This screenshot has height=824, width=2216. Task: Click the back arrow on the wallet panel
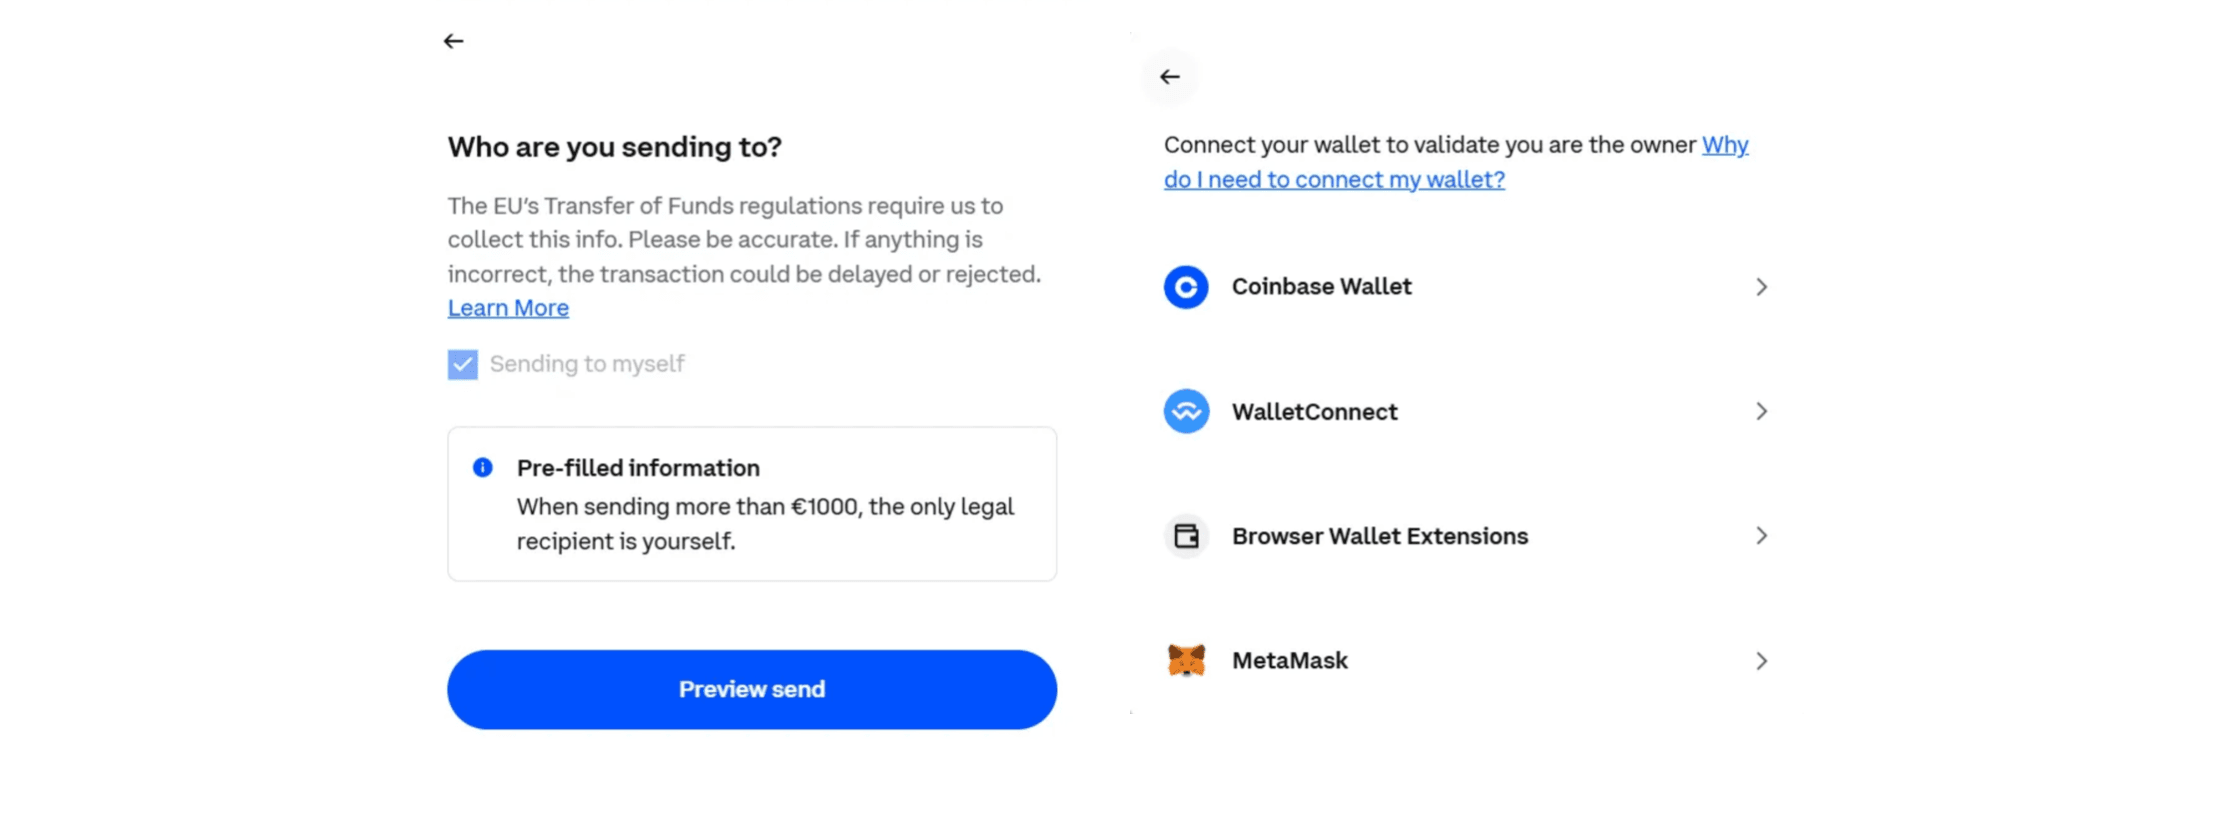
--
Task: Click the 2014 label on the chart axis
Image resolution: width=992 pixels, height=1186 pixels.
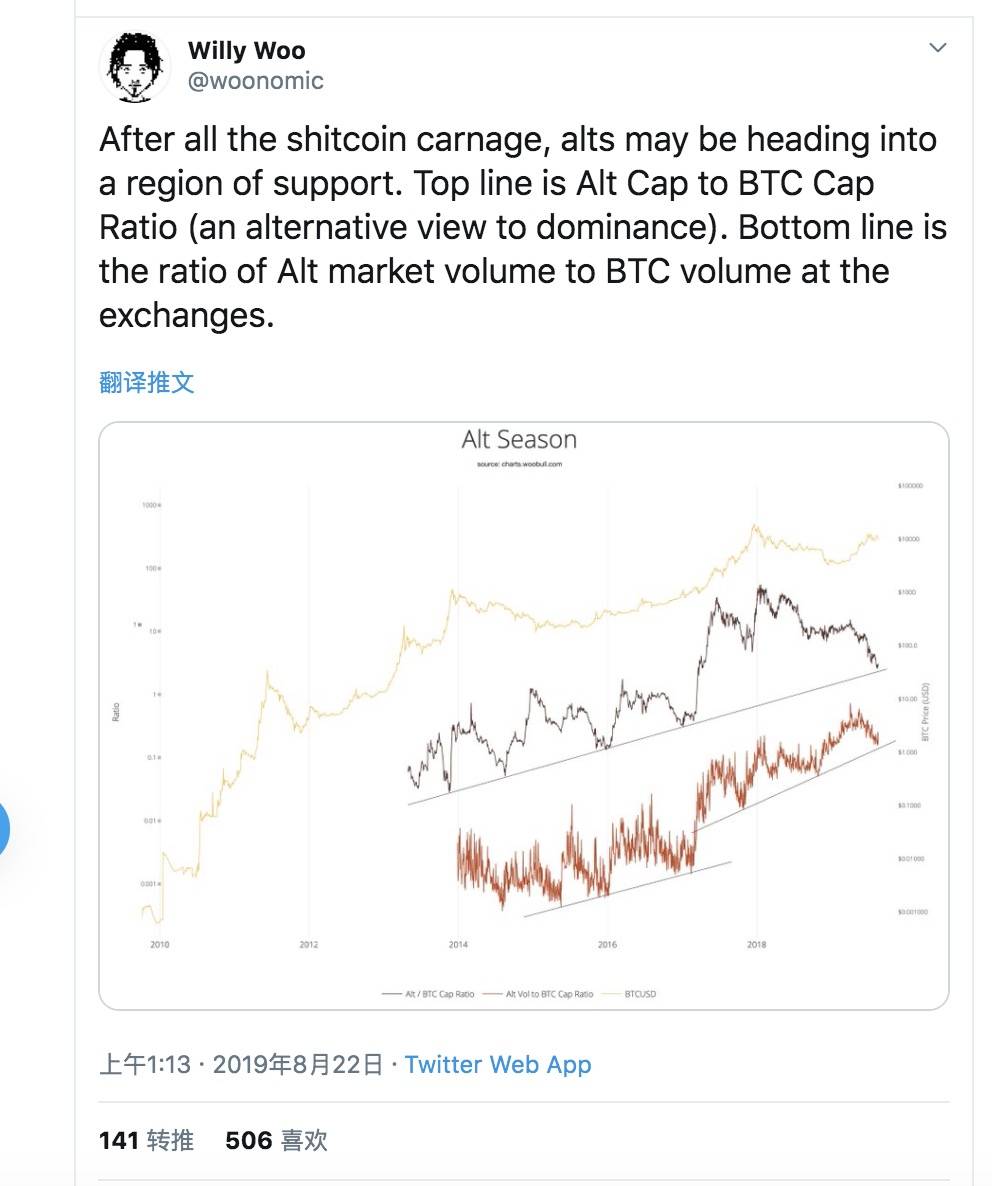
...
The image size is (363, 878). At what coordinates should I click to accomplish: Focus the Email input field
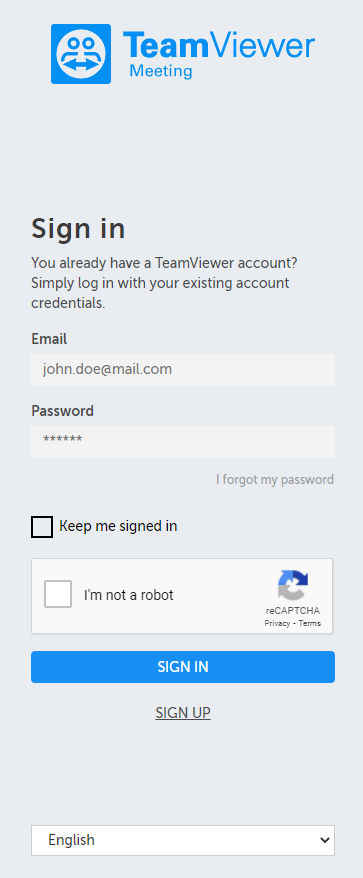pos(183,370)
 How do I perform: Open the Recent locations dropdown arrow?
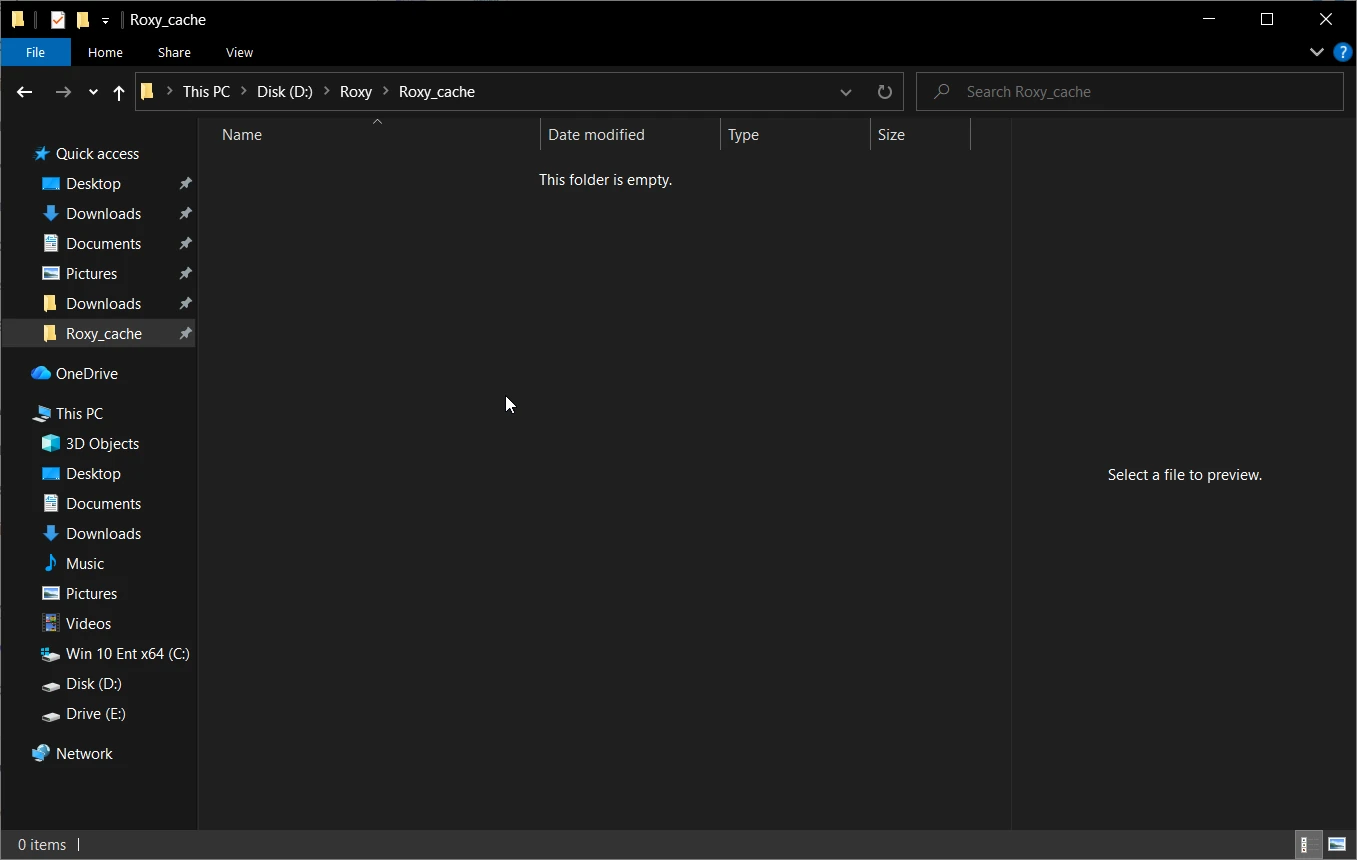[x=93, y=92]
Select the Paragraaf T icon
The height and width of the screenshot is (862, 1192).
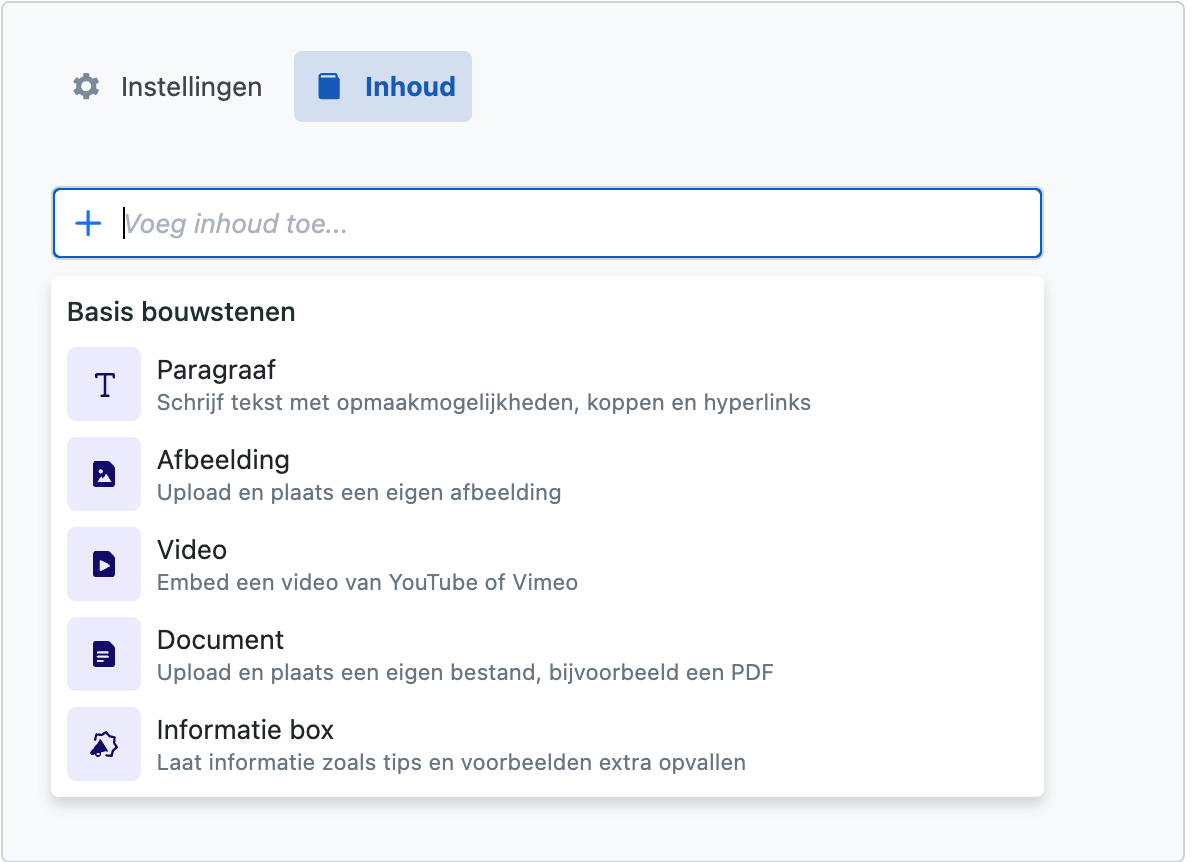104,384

### WHAT IS NEEDED
Across the entries above, find the lines with the string "Task" and copy them.

### YOUR RESPONSE
This screenshot has height=824, width=2216. Task: Click the back arrow on the wallet panel
Task: Click the 2014 label on the chart axis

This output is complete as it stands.